• **Aim**
Copy the rows again word for word, from the line with "Toggle the Expander ON button" to the line with "[x=416, y=204]".

• **Provided data**
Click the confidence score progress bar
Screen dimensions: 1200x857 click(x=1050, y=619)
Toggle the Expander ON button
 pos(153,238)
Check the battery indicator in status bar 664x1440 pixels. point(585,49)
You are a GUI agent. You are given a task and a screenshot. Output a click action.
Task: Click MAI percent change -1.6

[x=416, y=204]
---
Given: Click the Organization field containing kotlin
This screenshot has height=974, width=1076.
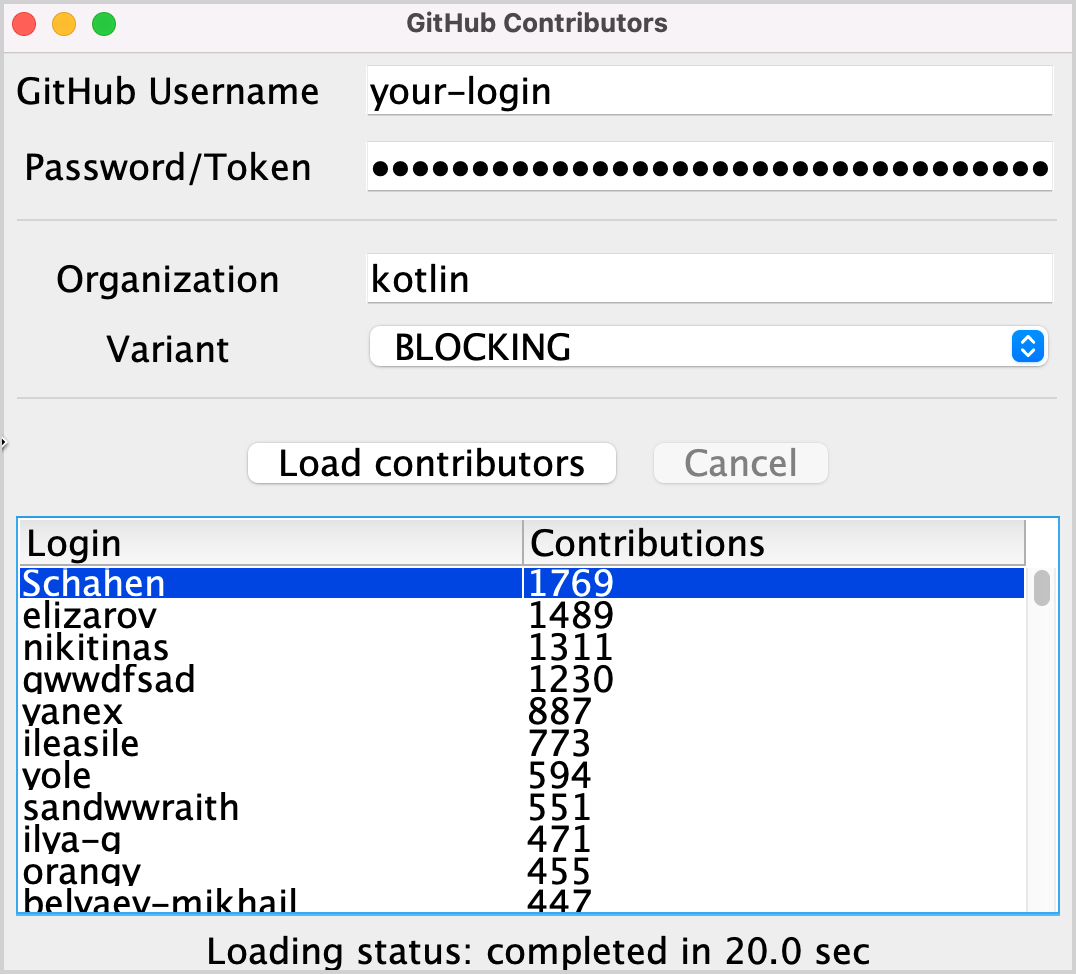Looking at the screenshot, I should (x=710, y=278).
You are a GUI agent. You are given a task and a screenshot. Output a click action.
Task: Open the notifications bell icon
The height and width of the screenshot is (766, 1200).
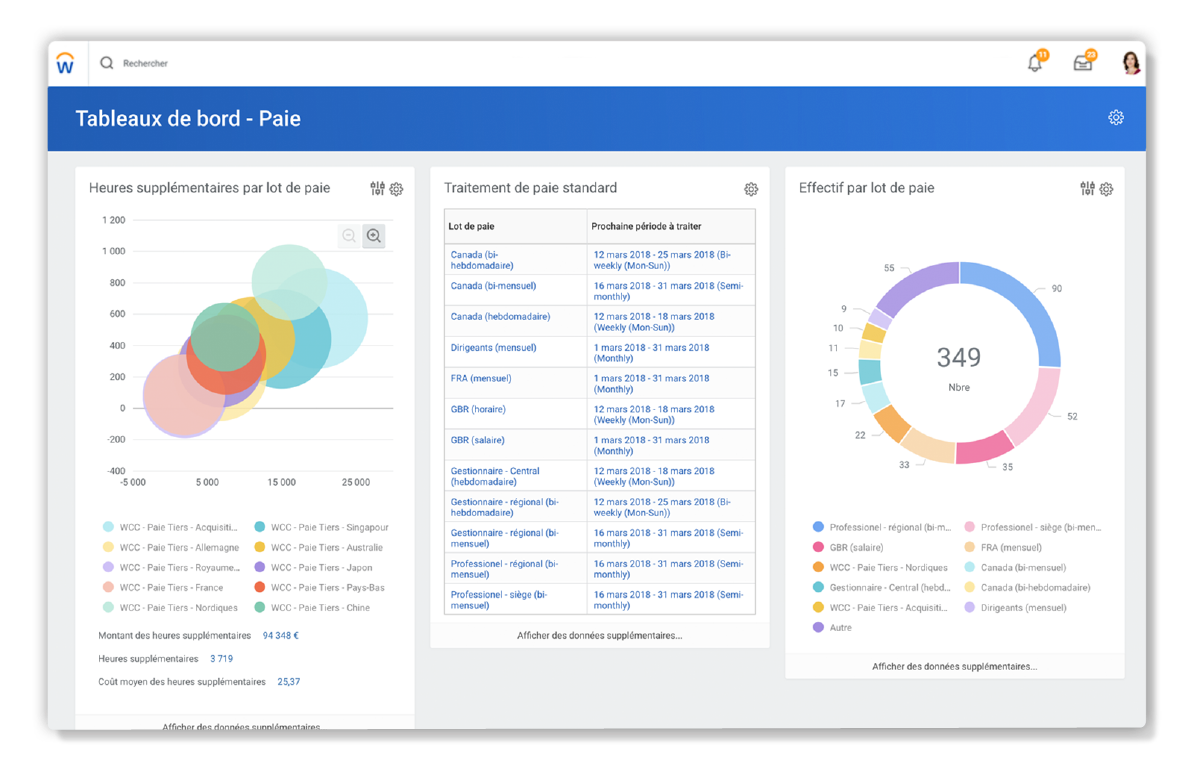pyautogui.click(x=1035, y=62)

• **Response to the task**
Toggle the Expander ON button
 pos(153,238)
Check the battery indicator in status bar 664x1440 pixels. point(585,49)
You are a GUI agent. You are given a task and a screenshot. Output a click action.
Task: Click MAI percent change -1.6

[x=416, y=204]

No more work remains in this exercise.